Fueled by the development of a suite of new web standards, Polymer is exploring markup-based declarative web applications ("everything is an element") using a simultaneously developed JavaScript implementation of the new Web Components standards.

The increasing adoption of declarative frameworks might finally change the mindset of web developers in ways that make them appreciate the groundwork that standards like XPath, XForms and XSLT have laid.

Using the momentum of Web Components, dubbed the 'declarative renaissance' , a rebound of declarative XML technologies is possible when they are re-imagined to fill voids in JavaScript frameworks that are widely deployed today.

What could web development look like with full-fledged templating and query engines?

Death of a browser technology

Web development is shifting towards developing declarative applications, and frameworks are evolving slowly towards the same feature sets that have been designed for the XPath, XForms and XSLT standards a long time ago. If these shared philosophies are growing more popular, then why aren't the XML technologies themselves appealing to web developers?

XML has become an unspeakable technology, a future averted by WHATWG pragmatists, a cumbersome toolset that has no place on the web.

While few web developers will have actual experience with XML, the image of XML has irreversibly been damaged by the disappointment of a previous generation.

The decline of the technology can be seen in many things: using AJAX definitely doesn't mean you're using XML anymore. XMLHttpRequest is now mostly being used for exchanging JSON, hardly anyone still uses XHTML, the new DOM specification no longer considers attributes to be a Node, and Chrome even intents to fully remove XSLT 1.0 support.

Perhaps one of the main reasons for disappointment is that this family of extensible standards have been the least extensible parts of browsers: implementations cannot be extended to support new features.
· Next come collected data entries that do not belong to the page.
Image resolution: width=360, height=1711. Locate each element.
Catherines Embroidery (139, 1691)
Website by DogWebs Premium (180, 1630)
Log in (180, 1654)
An XSLT 1.0 processor in the browser cannot be made to support the more recent <xsl:for-each-group>. Using variables in DOM XPath evaluators is technically impossible, and so is creating a polyfill for XPath 3.0 functions. If one feature is missing from an XML standard that is essential for your use case, on the web you cannot use the standard at all.
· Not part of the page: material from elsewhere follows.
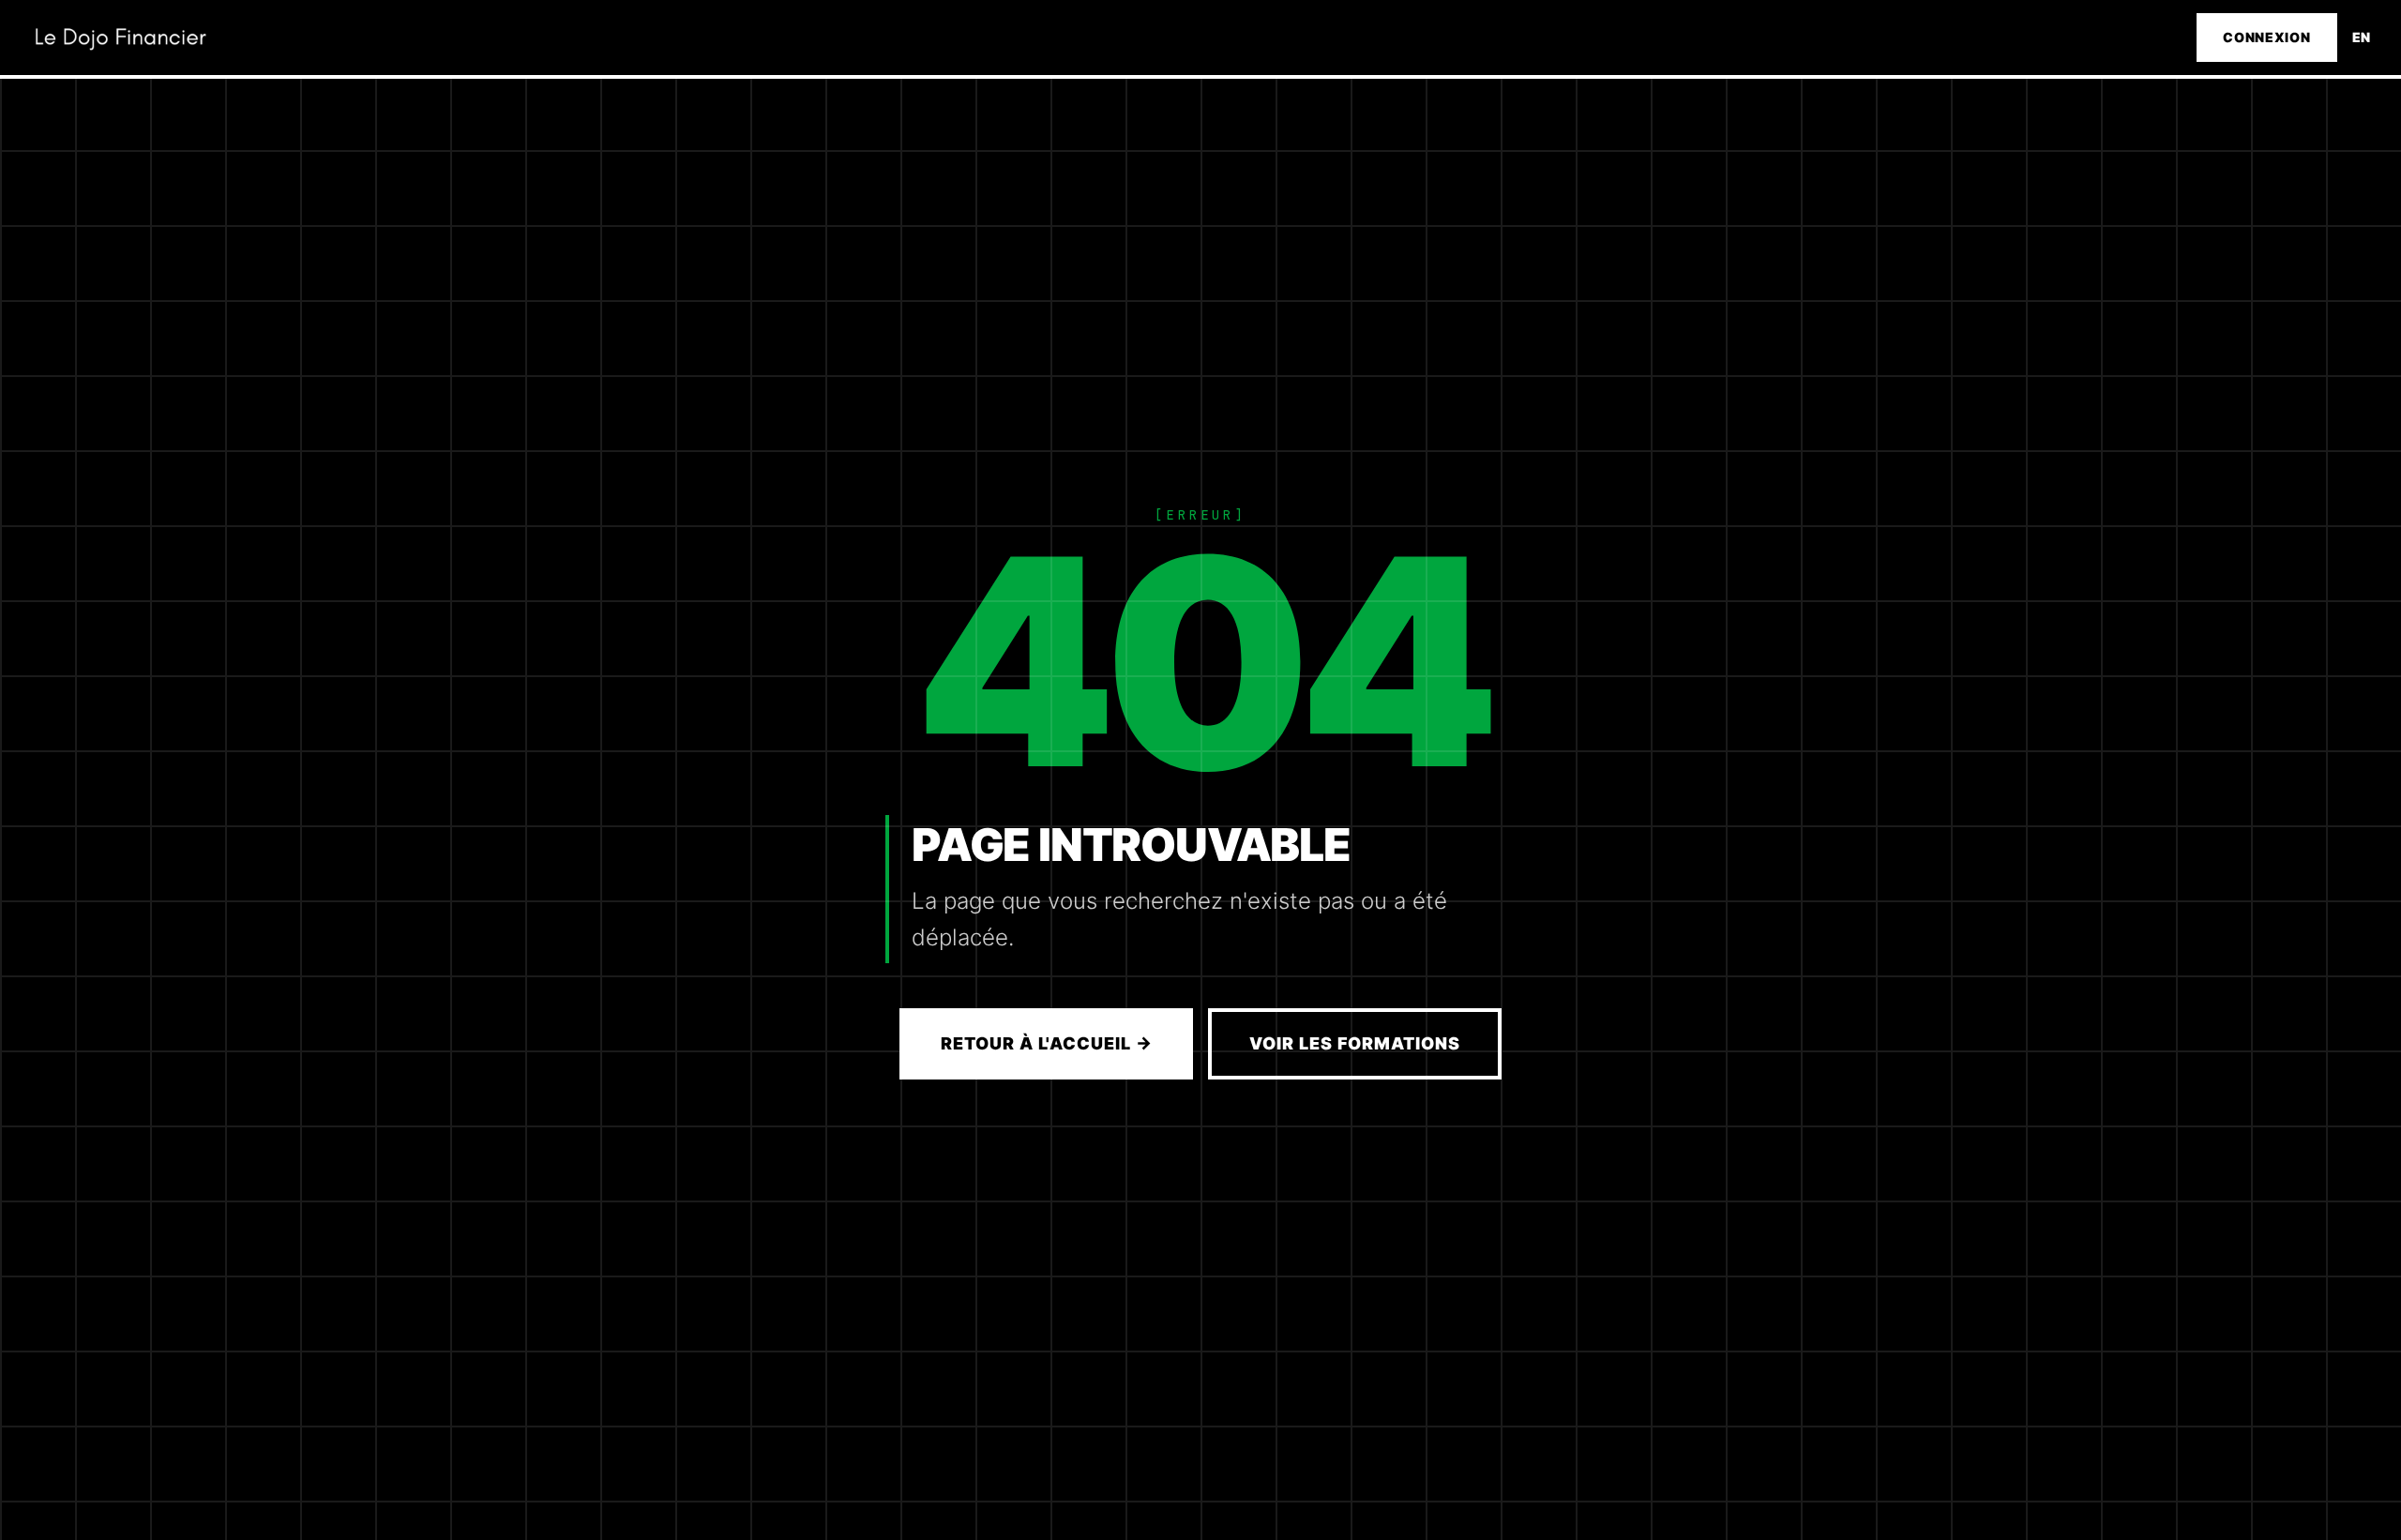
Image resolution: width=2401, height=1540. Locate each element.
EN (2361, 37)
Not all should be considered lost: XML technologies that didn't make into browsers, or have since disappeared, now have a second chance.
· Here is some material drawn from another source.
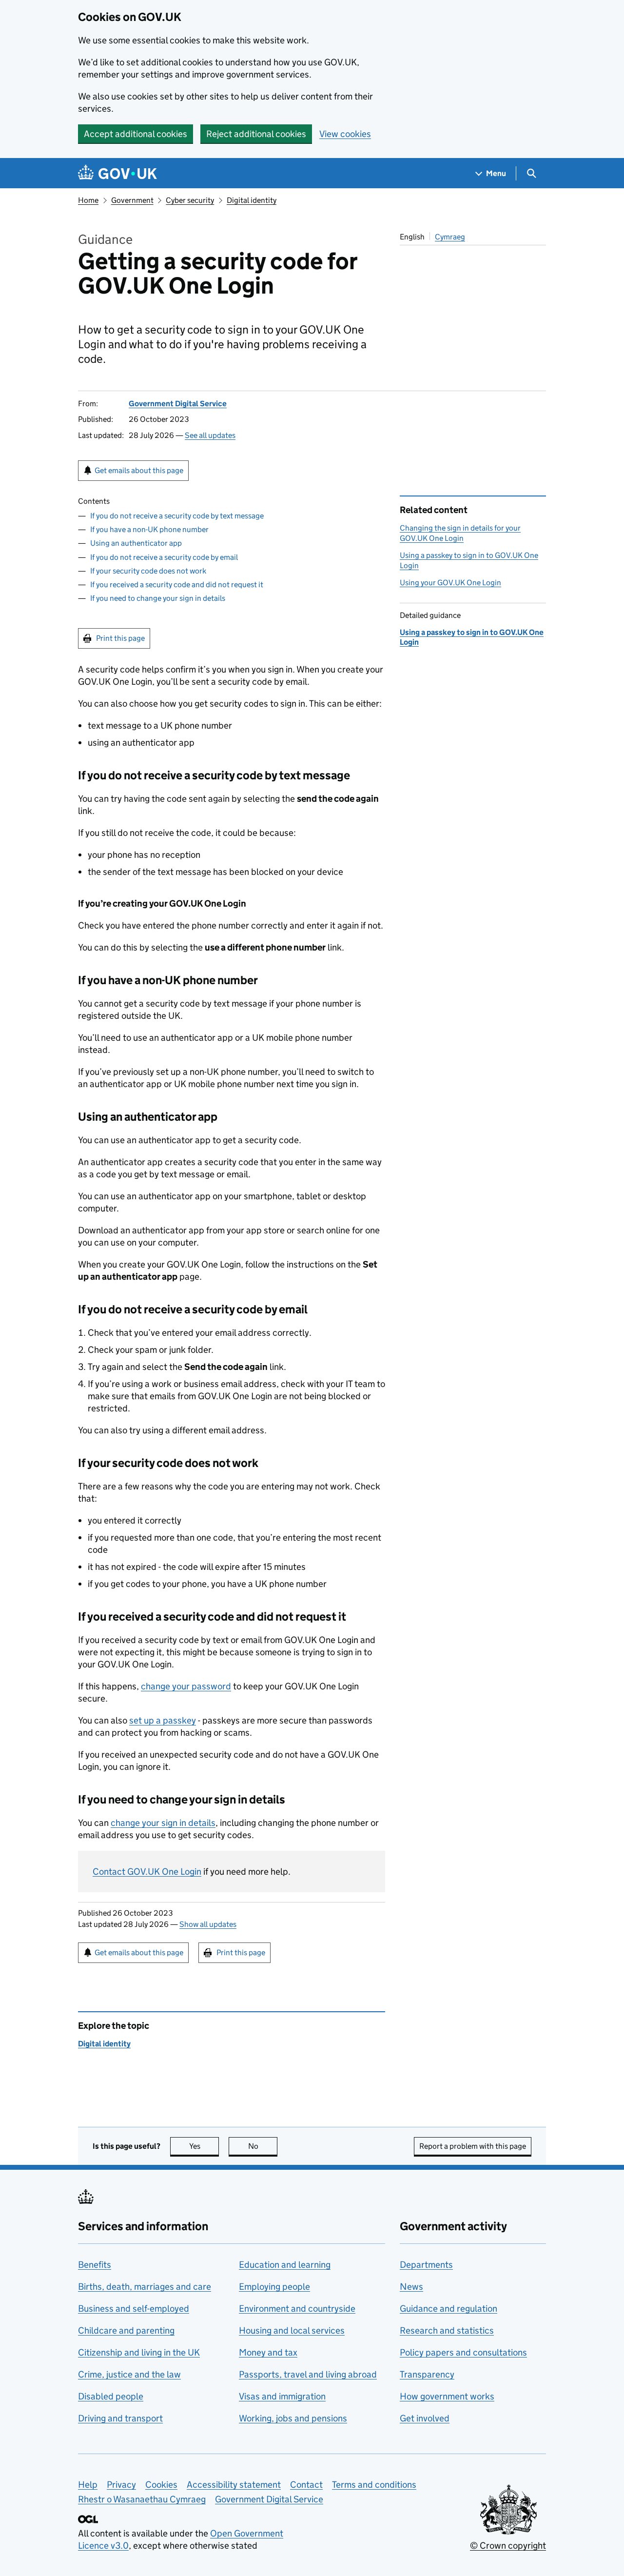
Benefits (94, 2264)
We will show what can be done to cut down on complexity, and how we can give developers more flexibility. We will argue why Web Components should not settle for less than the power of XSLT 2 templates, and how users of popular web frameworks are missing out on the good parts of the XML platform.

Custom elements reincarnated

The extensible web manifesto pleads to design new web standards with low-level extensibility in mind, opening up possibilities for web applications that were previously reserved for browser makers and browser extensions. The new DOM standard is specifically designed to allow to be influenced and extended using JavaScript.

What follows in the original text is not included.